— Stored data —
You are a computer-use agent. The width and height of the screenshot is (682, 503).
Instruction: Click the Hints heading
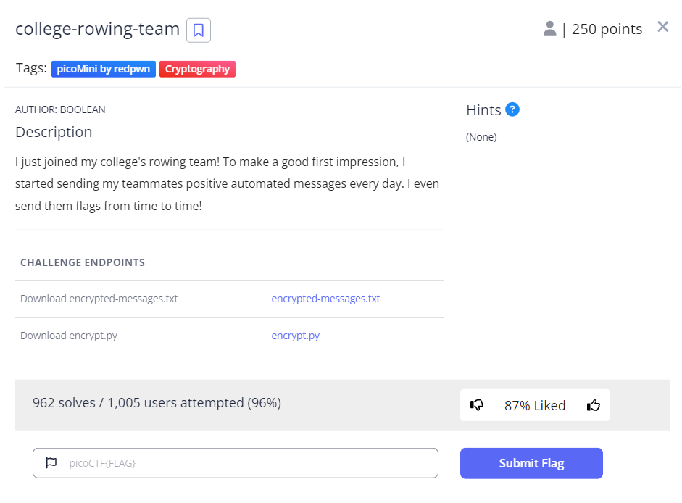[x=483, y=110]
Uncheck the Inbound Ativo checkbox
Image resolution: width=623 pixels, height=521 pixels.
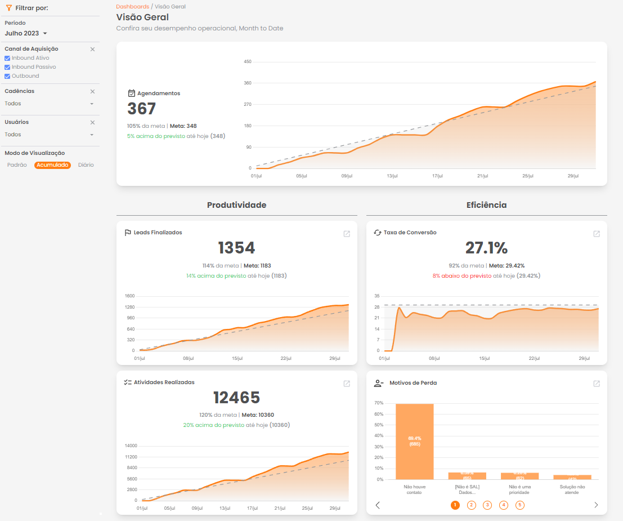click(7, 58)
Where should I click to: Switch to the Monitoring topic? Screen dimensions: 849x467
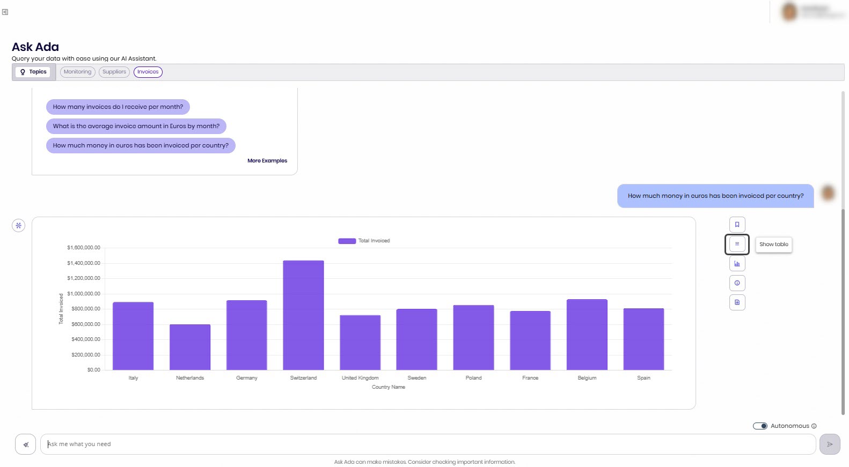pyautogui.click(x=77, y=72)
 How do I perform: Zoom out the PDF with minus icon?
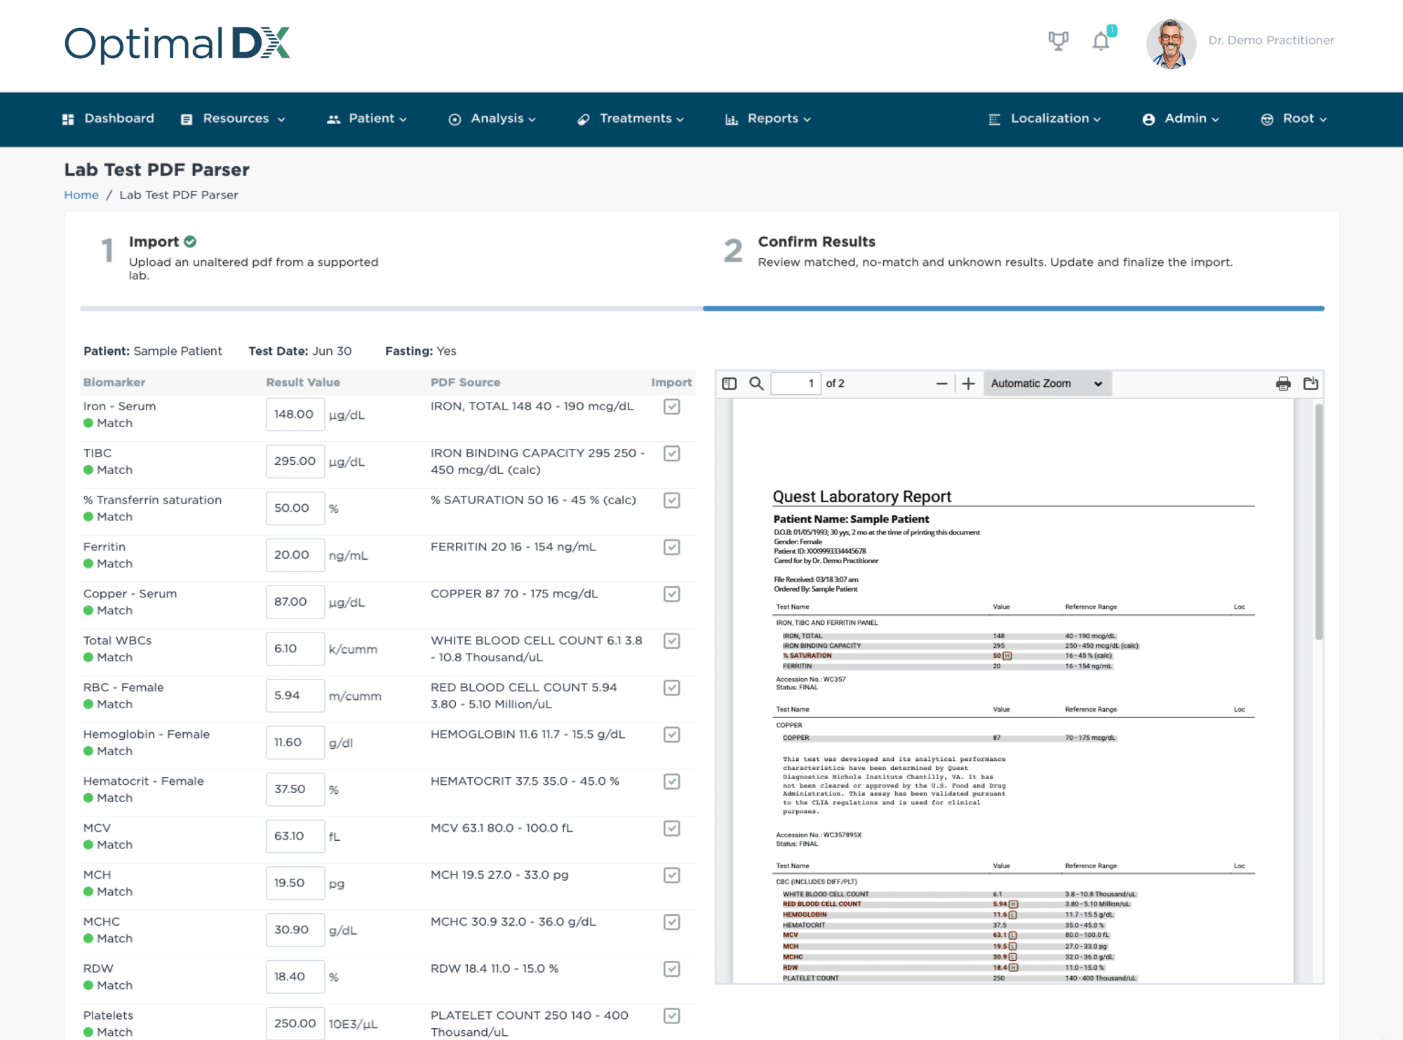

— Exercise directions —
Only the lines from the line with "Instruction: Click the Hints heading" through the end of the entries above, copied exactly and with both ends included, belong in the response; the pictures do not.

— Reply —
Instruction: Click the Hints heading
[x=483, y=110]
Uncheck the Inbound Ativo checkbox
Image resolution: width=623 pixels, height=521 pixels.
click(7, 58)
Where should I click to: Switch to the Monitoring topic? Screen dimensions: 849x467
pyautogui.click(x=77, y=72)
 How do I perform: Zoom out the PDF with minus icon?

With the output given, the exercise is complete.